● AIM OF THE EXERCISE:
Output the part of the records that opens with the line containing "Task: Click the ₹499 price" and closes with the line containing "Image resolution: width=1474", including both of those lines, reproduced exactly.

● RECORDED INFORMATION:
** Start **

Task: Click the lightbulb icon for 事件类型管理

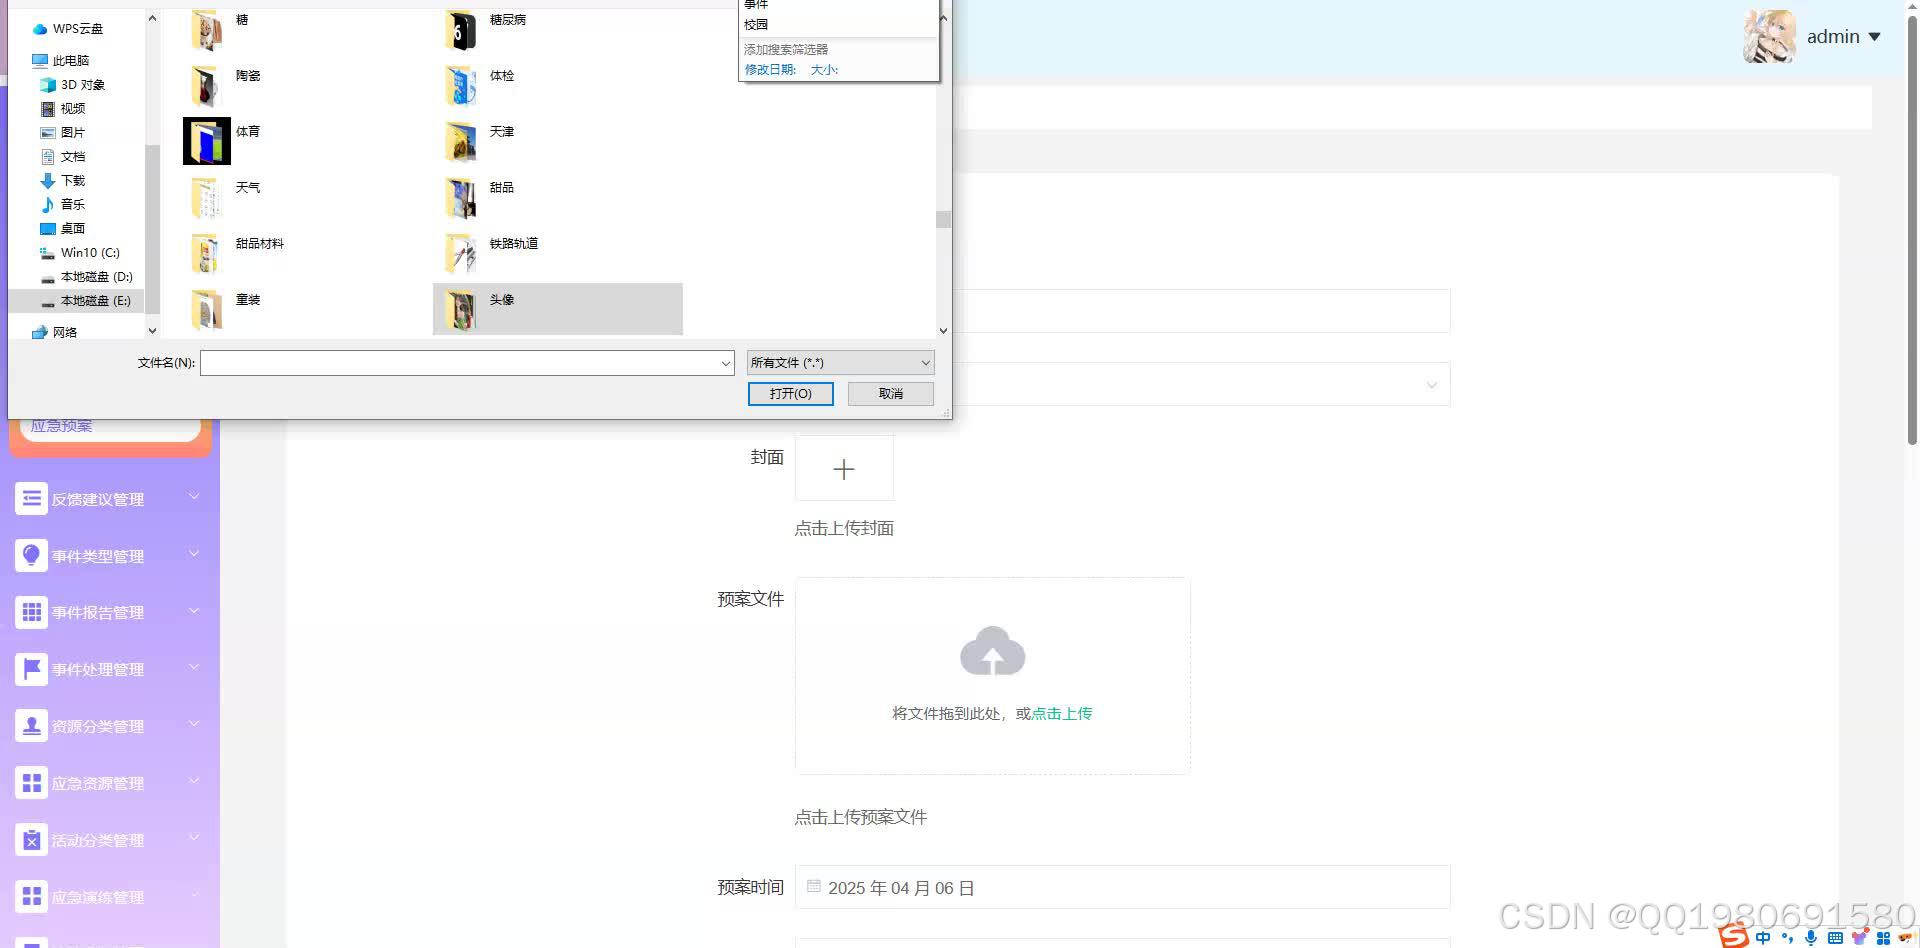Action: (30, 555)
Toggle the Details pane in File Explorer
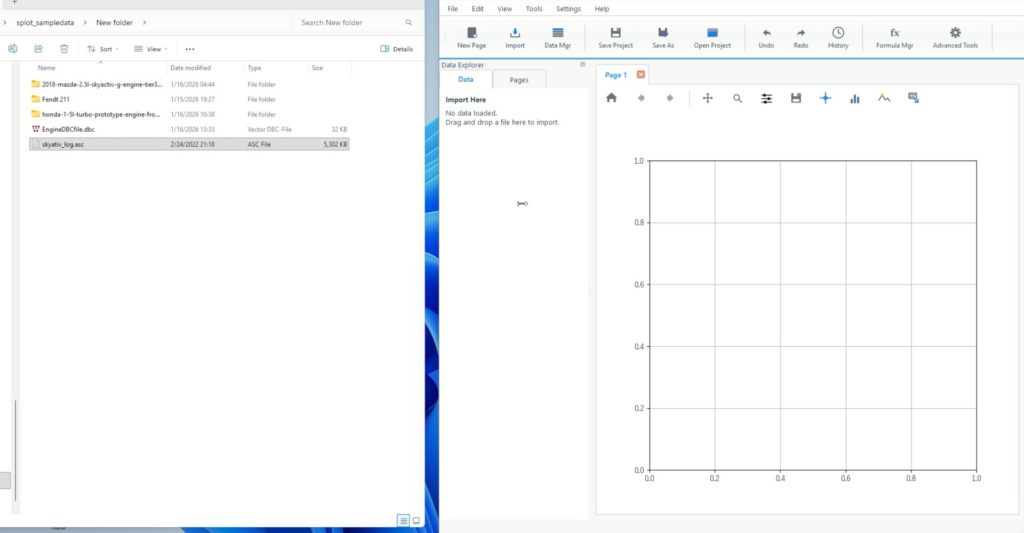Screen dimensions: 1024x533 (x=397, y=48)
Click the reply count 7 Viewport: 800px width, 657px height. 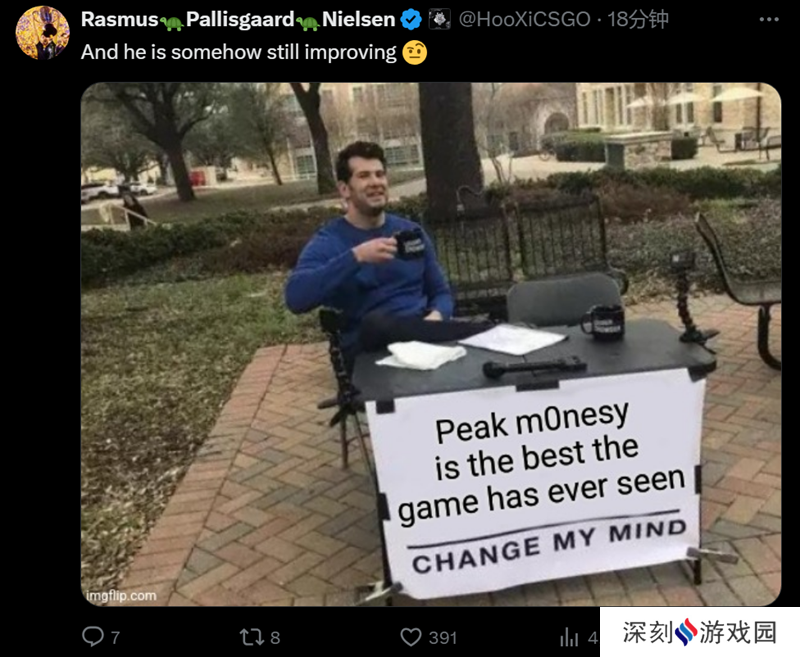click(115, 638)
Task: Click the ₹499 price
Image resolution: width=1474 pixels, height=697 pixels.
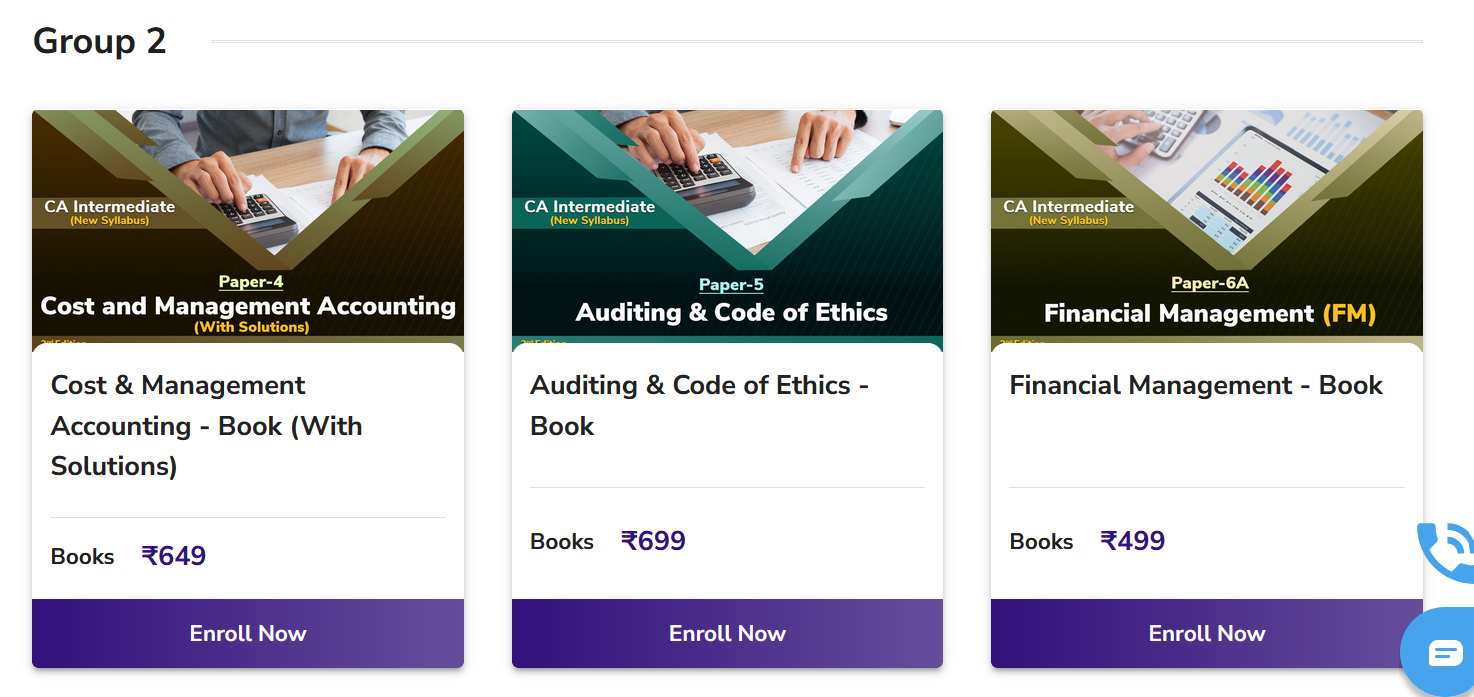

** End **
** Start **

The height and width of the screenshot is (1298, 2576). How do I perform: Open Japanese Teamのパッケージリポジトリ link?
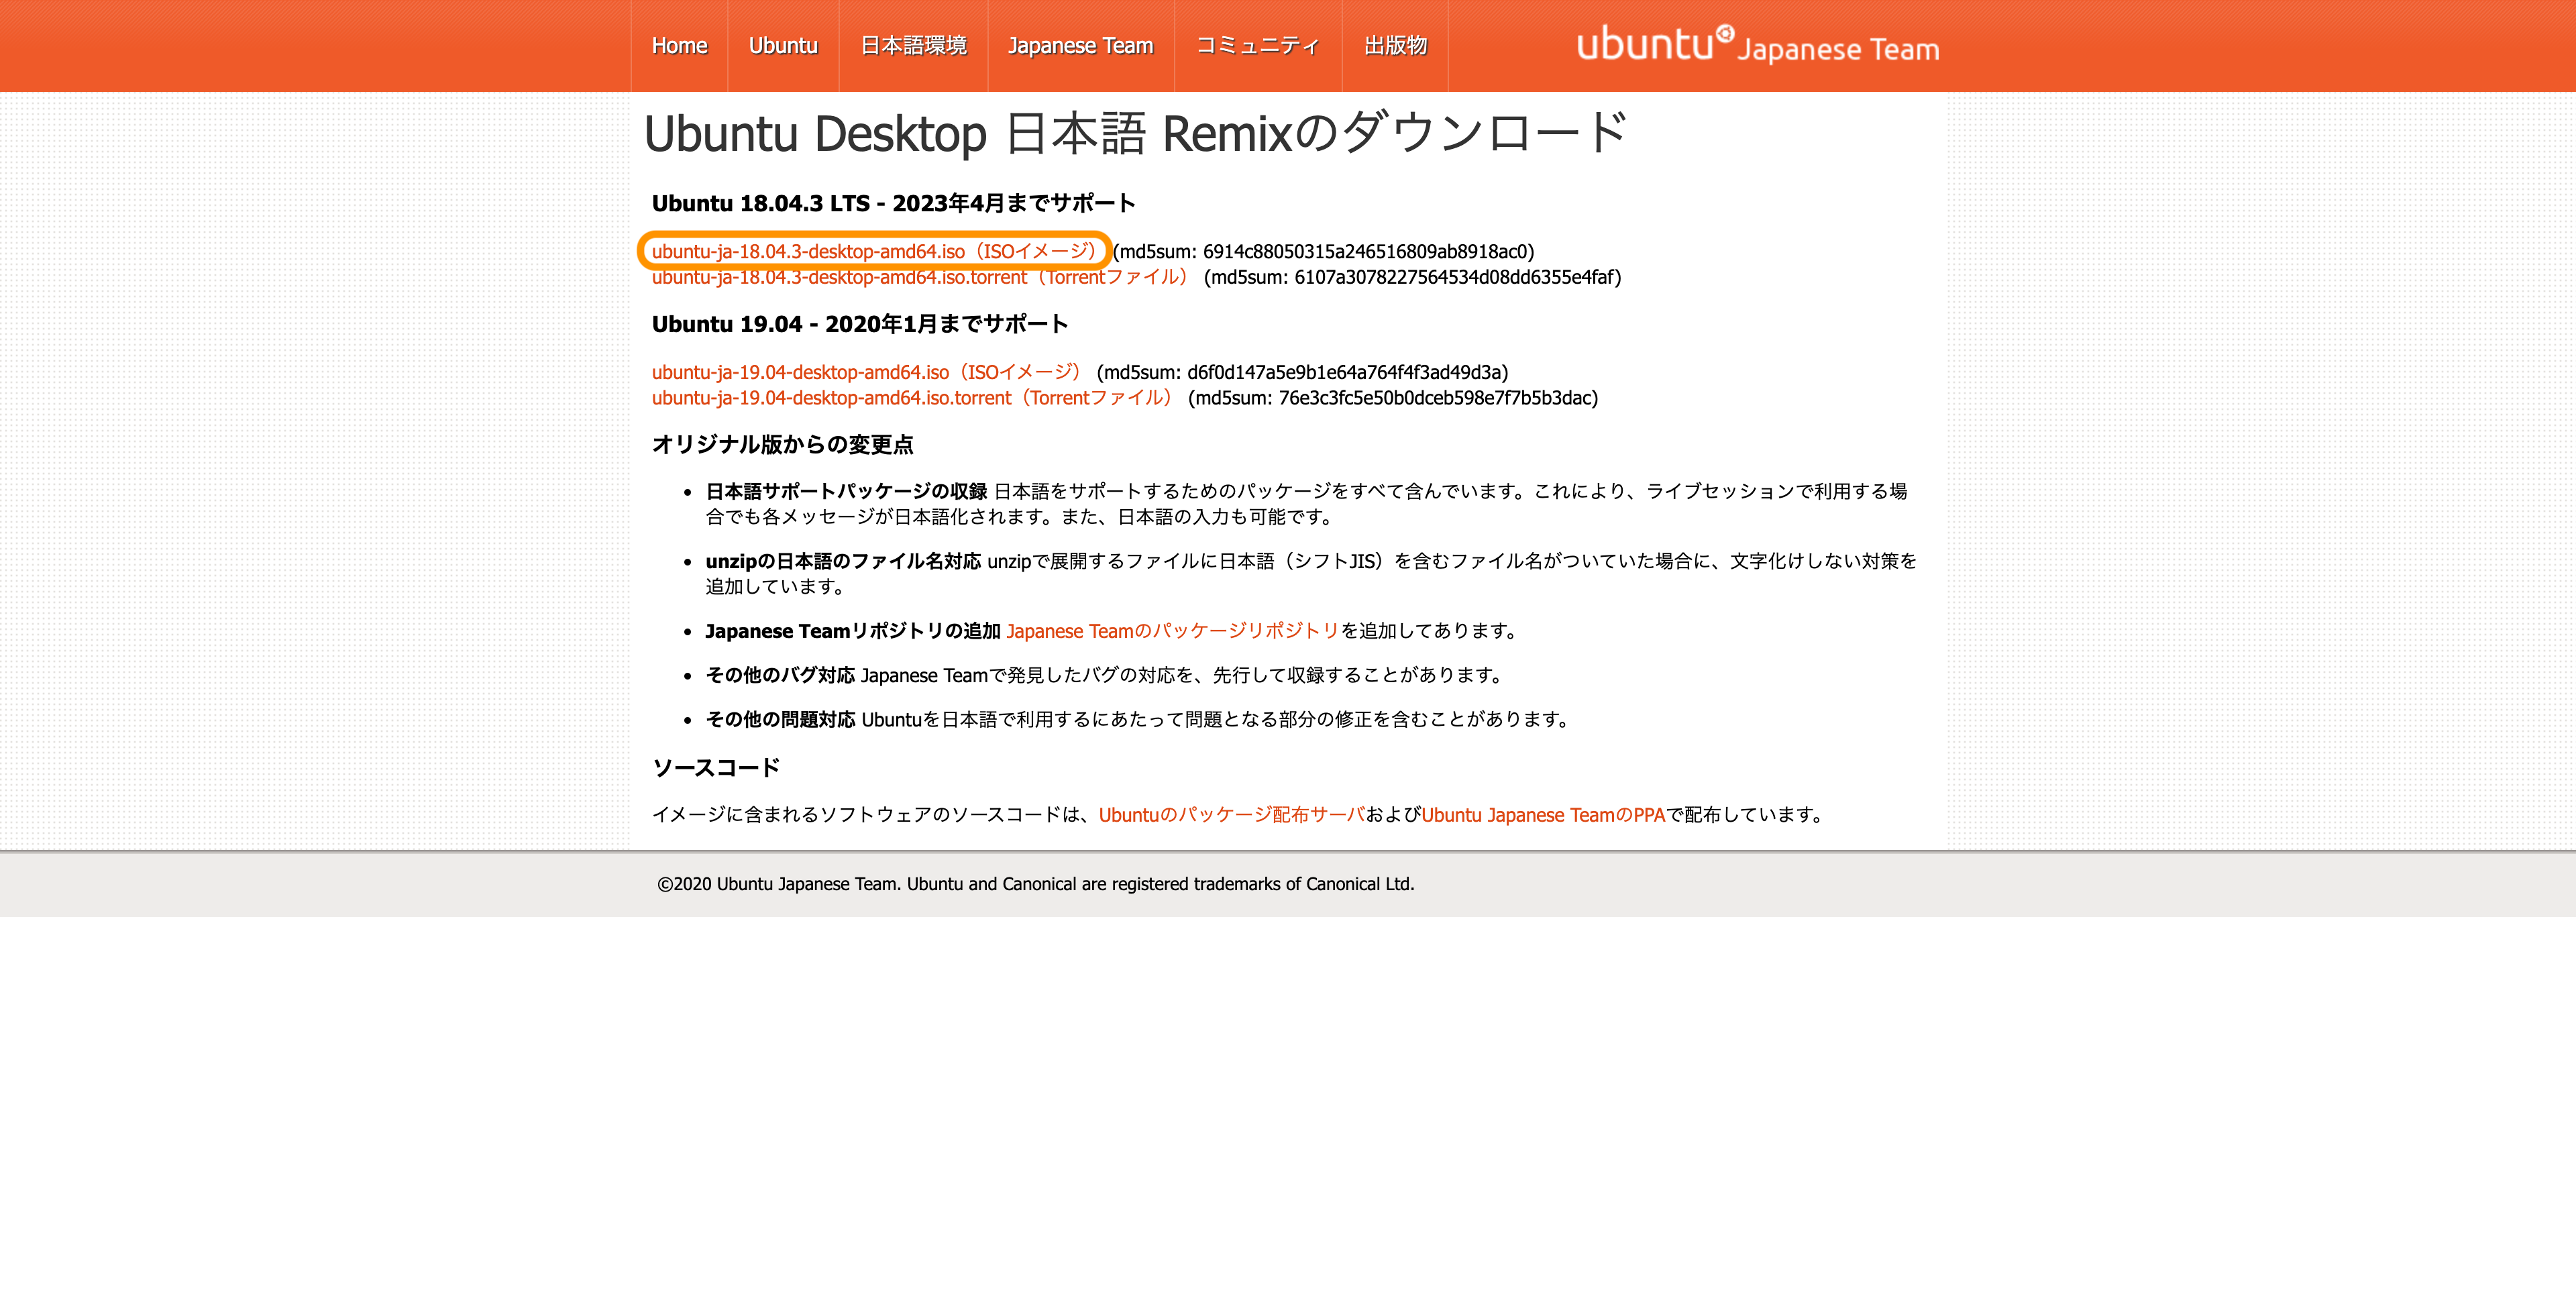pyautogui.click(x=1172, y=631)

** End **

● TASK OUTPUT:
Task: Click the ₹499 price
Image resolution: width=1474 pixels, height=697 pixels.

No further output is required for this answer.